S. Wallace Dempsey

Stephen Wallace Dempsey ( born May 8, 1862 in Hartland, Niagara County, New York; † 1 March 1949 in Washington DC ) was an American politician. Between 1915 and 1931 he represented the State of New York in the U.S. House of Representatives.

Career

Wallace Dempsey attended the public schools of his home. In 1880 he graduated from the De Veaux School in Niagara Falls. After a subsequent law degree in 1886 and its recent approval as a lawyer, he started in Lockport to work in this profession. Between 1889 and 1907, he was Deputy Attorney General; 1907 to 1912 he was entrusted as a prosecutor in the U.S. Justice Department with the charges against the Standard Oil Company and some railway companies. Politically, he joined the Republican Party.

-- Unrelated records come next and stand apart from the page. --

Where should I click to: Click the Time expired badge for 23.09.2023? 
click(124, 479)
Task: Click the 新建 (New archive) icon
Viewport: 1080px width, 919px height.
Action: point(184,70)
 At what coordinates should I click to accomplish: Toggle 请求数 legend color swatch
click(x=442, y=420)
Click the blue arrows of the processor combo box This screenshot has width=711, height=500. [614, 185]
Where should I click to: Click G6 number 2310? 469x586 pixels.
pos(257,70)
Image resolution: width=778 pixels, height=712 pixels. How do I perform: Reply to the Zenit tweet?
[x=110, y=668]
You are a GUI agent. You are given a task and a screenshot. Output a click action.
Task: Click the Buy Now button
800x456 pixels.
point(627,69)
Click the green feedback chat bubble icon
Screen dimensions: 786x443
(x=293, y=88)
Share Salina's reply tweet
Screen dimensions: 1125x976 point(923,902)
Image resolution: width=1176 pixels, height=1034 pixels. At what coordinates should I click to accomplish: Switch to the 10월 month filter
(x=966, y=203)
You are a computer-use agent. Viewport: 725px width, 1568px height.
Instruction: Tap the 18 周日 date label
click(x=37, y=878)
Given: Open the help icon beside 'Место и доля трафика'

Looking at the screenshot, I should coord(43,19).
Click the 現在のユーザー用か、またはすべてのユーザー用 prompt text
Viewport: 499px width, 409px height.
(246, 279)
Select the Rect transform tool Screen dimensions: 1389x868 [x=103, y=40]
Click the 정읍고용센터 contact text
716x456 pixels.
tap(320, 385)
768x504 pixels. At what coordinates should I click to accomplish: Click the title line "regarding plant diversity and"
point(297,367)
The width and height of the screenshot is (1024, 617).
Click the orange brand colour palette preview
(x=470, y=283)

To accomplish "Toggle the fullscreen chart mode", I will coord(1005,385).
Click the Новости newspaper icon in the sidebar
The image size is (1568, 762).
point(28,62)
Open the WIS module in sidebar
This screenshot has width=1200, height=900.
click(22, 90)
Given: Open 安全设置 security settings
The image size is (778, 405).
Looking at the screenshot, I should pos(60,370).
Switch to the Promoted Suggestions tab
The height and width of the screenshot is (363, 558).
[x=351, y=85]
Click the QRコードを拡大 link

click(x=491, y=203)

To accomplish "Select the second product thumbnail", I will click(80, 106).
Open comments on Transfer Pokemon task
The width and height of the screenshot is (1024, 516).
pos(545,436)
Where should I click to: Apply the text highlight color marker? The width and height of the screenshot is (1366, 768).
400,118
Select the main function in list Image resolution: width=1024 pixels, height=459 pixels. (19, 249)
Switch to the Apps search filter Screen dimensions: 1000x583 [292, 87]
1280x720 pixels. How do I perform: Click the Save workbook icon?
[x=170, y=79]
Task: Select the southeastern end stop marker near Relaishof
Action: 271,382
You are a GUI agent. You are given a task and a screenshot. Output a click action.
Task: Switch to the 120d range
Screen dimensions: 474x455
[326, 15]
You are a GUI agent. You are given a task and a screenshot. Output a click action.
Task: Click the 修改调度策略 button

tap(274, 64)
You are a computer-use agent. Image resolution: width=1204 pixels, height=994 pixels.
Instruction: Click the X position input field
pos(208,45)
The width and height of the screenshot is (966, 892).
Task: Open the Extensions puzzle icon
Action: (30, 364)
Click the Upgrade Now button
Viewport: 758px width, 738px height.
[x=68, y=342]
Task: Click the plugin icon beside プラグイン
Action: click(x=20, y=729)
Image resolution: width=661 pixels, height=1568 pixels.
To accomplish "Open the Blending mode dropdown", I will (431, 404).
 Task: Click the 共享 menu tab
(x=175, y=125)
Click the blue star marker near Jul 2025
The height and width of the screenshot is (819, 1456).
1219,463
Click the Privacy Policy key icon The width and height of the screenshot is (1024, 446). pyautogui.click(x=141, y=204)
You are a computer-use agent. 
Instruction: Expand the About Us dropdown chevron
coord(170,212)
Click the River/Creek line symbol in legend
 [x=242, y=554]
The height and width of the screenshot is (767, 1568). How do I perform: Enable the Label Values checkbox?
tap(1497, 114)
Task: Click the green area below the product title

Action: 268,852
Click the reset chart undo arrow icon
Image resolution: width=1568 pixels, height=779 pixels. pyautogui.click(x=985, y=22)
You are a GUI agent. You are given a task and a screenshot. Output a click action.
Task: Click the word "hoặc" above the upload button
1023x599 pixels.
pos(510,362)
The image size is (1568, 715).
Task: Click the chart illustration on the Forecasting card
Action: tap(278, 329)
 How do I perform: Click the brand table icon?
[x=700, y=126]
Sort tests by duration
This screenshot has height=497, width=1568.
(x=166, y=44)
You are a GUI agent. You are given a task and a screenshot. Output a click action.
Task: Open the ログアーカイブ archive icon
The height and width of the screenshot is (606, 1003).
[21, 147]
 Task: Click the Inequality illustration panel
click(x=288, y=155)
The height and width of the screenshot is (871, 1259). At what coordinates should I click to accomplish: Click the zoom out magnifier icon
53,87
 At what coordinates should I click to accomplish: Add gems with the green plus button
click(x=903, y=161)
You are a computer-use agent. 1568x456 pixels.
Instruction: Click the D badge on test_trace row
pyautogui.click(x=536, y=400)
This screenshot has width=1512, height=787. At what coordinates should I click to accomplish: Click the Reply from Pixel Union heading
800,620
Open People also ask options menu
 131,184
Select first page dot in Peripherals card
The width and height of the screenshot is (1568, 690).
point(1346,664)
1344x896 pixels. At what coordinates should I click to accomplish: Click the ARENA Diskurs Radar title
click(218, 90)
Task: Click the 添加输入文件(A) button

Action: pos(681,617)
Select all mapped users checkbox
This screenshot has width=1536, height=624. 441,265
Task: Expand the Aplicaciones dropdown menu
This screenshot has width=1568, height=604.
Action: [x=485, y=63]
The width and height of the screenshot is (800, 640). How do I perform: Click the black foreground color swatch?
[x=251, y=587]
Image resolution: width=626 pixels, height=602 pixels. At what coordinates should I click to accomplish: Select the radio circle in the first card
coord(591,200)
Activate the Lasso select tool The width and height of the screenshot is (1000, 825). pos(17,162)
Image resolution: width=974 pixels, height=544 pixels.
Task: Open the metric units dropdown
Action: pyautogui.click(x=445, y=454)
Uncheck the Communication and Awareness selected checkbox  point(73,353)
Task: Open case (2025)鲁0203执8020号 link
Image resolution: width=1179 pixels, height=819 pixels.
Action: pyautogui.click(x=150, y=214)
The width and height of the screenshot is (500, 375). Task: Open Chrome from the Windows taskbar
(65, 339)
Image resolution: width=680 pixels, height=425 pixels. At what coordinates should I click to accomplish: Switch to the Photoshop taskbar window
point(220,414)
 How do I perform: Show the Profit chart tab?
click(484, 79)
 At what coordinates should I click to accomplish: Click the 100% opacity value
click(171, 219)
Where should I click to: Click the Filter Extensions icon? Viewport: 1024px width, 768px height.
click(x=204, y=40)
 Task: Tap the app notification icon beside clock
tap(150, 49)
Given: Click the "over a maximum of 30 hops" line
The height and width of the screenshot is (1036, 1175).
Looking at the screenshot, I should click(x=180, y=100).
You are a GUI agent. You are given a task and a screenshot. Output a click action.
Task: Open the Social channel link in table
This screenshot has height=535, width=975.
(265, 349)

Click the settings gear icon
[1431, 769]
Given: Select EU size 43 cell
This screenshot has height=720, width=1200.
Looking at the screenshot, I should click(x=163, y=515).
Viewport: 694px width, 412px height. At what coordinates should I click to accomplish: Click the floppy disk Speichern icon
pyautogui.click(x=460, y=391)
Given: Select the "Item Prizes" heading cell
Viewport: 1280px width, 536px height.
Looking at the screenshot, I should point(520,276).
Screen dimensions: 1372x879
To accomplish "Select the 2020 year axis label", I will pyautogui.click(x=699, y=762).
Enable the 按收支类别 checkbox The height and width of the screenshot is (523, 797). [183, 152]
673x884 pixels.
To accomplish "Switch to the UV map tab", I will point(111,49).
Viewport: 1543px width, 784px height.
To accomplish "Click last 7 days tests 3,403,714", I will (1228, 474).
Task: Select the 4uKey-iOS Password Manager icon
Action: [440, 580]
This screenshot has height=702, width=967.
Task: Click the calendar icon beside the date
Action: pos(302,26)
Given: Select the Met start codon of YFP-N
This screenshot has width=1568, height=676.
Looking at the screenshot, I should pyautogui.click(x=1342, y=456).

In the congressional elections of 1914, Dempsey was voted the 40th electoral district of New York in the U.S. House of Representatives in Washington, where he succeeded the Democrats Robert H. Gittins on March 4, 1915. After seven elections he could pass in Congress until March 3, 1931 eight legislatures. In this time of the First World War fell. Also, were ratified in 1919 and 1920, the 18th and the 19th Amendment. It was about the ban on the trade in alcoholic beverages or to the nationwide introduction of women's suffrage. Since the autumn of 1929, the work of the Congress was shaped by the events of the Great Depression.

From 1921 to 1931, Dempsey Chairman of the Committee on Rivers and Harbors. In 1930, he was not nominated by his party for re-election. After the end of his time in the U.S. House of Representatives Wallace Dempsey practiced as a lawyer again. He died on 1 March 1949 in the German capital Washington.